Figure 11 illustrates the comparison of the suggested hybrid model with current compression methods in terms of PSNR as well as Compression Ratio. The highest PSNR (36 dB) with the smallest compression ratio (10×) is obtained with the suggested technique, whereas the minimum power consumption is accomplished with the same technique (0.75 W).

Table 6 presents a comparative assessment of overall performance scores of various compression methods. Our new hybrid method achieves the highest score of 9.8, reflecting the optimal blending of image quality, compression effectiveness, and computing efficiency. Other methods such as Hybrid DCT+SVD (8.5) and DCT+Capsule AE (8.3) are also effective, and the classical JPEG achieves the lowest score of 6.0, reflecting inefficacy in addressing modern medical image compression requirements.

Table 6. Overall performance score comparison across compression methods

Compression Method

Overall Performance Score

Proposed Hybrid

9.8

JPEG

6.0

JPEG2000

7.5

SPIHT

7.2

CORDIC-DCT

6.8

DWT Lifting

7.1

Hybrid DCT+SVD

8.5

DCT+Capsule AE

8.3

Near-Lossless WCE

7.9

Hybrid LZW+Huffman

6.5

Figure 12 illustrates the relative performance ten image compression schemes with respect to a composite score. The indicated hybrid model has the highest score (9.8), with the other schemes surpassing it in visual quality, compression ratio, and energy consumption-optimal in the context of embedded medical imaging.

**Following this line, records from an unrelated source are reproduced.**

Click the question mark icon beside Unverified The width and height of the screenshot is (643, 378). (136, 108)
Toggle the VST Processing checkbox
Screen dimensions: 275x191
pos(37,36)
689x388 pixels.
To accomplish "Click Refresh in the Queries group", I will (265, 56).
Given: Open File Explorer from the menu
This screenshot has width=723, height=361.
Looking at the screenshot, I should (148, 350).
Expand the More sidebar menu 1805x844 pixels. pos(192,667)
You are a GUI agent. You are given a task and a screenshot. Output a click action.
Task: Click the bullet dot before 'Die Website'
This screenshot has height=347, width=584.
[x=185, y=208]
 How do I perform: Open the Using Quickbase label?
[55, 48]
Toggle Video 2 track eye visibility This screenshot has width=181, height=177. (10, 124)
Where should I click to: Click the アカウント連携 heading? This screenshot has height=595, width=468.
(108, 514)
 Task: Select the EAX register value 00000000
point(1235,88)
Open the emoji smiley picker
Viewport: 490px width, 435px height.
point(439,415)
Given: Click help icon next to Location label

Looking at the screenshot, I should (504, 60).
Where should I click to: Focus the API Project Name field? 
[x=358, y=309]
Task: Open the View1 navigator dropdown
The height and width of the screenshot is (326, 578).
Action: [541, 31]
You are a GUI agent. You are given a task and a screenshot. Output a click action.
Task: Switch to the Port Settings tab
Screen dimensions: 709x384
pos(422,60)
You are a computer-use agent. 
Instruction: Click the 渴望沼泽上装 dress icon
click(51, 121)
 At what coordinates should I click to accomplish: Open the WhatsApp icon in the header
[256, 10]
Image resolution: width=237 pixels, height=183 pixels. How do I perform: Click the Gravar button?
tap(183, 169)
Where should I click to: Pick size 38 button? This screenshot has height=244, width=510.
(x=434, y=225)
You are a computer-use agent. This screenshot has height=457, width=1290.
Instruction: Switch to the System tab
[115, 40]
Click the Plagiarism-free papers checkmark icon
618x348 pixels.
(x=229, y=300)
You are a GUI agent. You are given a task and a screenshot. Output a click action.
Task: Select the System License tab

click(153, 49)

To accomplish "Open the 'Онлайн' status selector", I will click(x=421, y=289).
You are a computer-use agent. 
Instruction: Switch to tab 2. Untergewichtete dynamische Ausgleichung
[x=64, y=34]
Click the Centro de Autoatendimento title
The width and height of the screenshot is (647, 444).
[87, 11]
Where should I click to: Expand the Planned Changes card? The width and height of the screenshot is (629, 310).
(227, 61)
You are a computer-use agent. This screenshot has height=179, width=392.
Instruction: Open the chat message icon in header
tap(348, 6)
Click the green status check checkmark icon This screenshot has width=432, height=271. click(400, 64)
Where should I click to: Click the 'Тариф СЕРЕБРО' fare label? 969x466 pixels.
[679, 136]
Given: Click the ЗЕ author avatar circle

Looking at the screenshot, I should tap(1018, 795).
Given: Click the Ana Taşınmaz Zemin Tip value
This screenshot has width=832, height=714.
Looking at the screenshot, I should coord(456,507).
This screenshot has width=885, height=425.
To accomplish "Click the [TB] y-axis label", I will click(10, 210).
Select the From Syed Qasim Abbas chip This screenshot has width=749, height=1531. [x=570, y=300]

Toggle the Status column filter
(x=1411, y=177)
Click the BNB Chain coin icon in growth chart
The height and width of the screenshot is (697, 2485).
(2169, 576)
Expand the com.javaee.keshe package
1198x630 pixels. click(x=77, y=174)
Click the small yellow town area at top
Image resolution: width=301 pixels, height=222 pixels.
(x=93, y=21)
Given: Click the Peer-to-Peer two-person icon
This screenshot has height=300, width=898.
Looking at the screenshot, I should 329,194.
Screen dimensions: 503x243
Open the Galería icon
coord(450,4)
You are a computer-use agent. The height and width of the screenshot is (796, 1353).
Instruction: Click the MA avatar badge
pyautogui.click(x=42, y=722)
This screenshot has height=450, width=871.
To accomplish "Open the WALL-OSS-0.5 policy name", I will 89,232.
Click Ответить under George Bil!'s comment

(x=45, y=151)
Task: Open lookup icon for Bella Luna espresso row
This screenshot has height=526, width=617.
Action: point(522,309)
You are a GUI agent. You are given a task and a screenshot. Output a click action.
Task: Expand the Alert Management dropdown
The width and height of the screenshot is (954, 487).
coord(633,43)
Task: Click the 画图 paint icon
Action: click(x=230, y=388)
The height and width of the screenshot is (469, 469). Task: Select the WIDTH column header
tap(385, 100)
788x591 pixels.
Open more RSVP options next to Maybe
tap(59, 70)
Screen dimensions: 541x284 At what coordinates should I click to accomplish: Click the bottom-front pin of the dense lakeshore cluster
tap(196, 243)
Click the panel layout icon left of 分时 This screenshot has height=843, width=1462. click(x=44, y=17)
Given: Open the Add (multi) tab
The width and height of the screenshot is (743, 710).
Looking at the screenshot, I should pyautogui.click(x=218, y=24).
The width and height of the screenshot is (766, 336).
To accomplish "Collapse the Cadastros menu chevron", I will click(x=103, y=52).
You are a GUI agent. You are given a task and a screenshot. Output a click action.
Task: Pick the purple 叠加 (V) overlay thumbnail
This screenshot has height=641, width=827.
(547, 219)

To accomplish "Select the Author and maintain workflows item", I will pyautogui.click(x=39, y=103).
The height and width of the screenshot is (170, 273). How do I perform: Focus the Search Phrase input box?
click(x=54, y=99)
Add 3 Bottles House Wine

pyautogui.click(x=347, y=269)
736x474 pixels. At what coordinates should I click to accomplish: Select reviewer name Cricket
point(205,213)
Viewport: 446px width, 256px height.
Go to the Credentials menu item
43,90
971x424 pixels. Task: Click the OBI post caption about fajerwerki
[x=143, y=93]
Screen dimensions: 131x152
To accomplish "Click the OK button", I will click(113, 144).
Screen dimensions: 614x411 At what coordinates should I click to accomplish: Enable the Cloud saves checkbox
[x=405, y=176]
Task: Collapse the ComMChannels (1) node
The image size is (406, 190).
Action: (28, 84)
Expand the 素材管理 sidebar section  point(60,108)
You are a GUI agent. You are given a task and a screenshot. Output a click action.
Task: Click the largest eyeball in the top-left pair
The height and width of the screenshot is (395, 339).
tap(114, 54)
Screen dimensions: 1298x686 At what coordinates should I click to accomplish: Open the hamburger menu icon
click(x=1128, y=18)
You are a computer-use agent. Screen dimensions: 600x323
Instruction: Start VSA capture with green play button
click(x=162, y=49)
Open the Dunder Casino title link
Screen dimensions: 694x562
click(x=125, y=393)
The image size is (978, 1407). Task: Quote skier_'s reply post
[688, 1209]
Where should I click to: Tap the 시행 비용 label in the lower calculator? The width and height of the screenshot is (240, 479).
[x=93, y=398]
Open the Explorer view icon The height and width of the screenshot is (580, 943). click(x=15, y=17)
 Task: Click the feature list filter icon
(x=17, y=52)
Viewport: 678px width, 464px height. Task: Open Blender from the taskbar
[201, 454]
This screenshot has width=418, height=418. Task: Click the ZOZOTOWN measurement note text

Figure 12. Overall performance comparison of compression methods

6. Conclusion

The suggested hybrid image compression scheme, incorporating the use of 5/3 lifting-based DWT, CORDIC-Loeffler-based 2D-DCT, and CAVLC entropy encoding, provides an efficient and high-quality solution for the compression of medical images at reduced energy consumption. Experimental results over benchmark as well as endoscopic images confirm the robustness in compression efficiency with high PSNR value till 36 dB, average compression ratio of 10×, and energy efficiency with only 0.75 W per image. The system invariably surpasses conventional schemes like JPEG, JPEG2000, and SPIHT in terms of visual quality as well as energy efficiency. The modular nature allows the system to achieve real-time compression as required in devices with constrained resources like wireless capsule endoscopy (WCE). The inclusion of CORDIC further produces hardware-friendly computation, while the hybrid technique maintains the diagnostic features while minimizing data overhead in transmission. In aggregate, the model provides an efficient balance in compression as well as quality with guaranteed robustness in the embedded health systems. The model can be enhanced by adding ROI-based encoding or machine learning-guided parameter tuning. Hardware implementation on FPGA platforms may also be explored for deployment in real-time diagnostic devices.

6.1 Limitations

Though the envisioned hybrid compression scheme achieves substantial compression efficiency and energy reduction for images of Wireless Capsule Endoscopy, there are a few limitations left. The assessment mainly involves ulcer and normal pathology images; results on other GI abnormalities like tumors, bleeding, and Crohn’s disease have not been fully verified and may have implications on diagnostic robustness in more general clinical applications. Furthermore, though FPGA synthesis results do show the low-power and resource-efficient characteristics of the CORDIC-Loeffler DCT, thorough hardware validation with end-to-end integration in a working WCE prototype and in-vivo testing has not been done. Practical limitations like capsule motion variability, illumination variation, and transmission error were not directly simulated and may have implications on practical implementation. Future research focuses on addressing such areas by widening the dataset diversity, including clinical trials, and optimizing the hardware design for full system-level verification.

Acknowledgment

The authors would like to thank, JSS Science and Technology University, Mysuru, India., JSS Academy of Technical Education, Bengaluru, JSS Science and Technology University Mysuru, JSSATEB STEP and JSSATEB AICTE Idea Lab for all the support and encouragement provided by them to take up this research work and publish this paper.